Technical Analysis

Hammer and Shooting Star Candlesticks Explained

TrueTrend Research Desk· 1 Jul 2026· 5 min read
Downtrend ending in a hammer candle with a small body and long lower wick

Some candlesticks earn their reputation from a single dramatic feature: a long wick that sticks out like a tail. The hammer and the shooting star are the two most famous of these. They are near-mirror images of each other, and both tell a vivid little story about a fight that got reversed before the closing bell. This guide explains what they are, where they appear, and why their location is everything.

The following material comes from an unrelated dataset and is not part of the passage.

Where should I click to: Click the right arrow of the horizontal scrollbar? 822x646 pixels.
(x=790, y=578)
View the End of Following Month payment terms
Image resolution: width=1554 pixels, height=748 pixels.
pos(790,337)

First, the parts of the candle

A quick refresher. Each candle has a body (the open-to-close range, drawn thick) and wicks, also called shadows (the thin lines marking the high and low price touched). For these two patterns, the body is small and one wick is unusually long. That long wick is the whole point: it shows price travelled far in one direction during the session, then got pushed almost all the way back.

The hammer

A hammer has a small body sitting near the top of its range, with a long lower wick and little or no upper wick. The long tail below shows that sellers drove price sharply down during the session — but by the close, buyers had hauled it back up near where it opened. The selling was rejected.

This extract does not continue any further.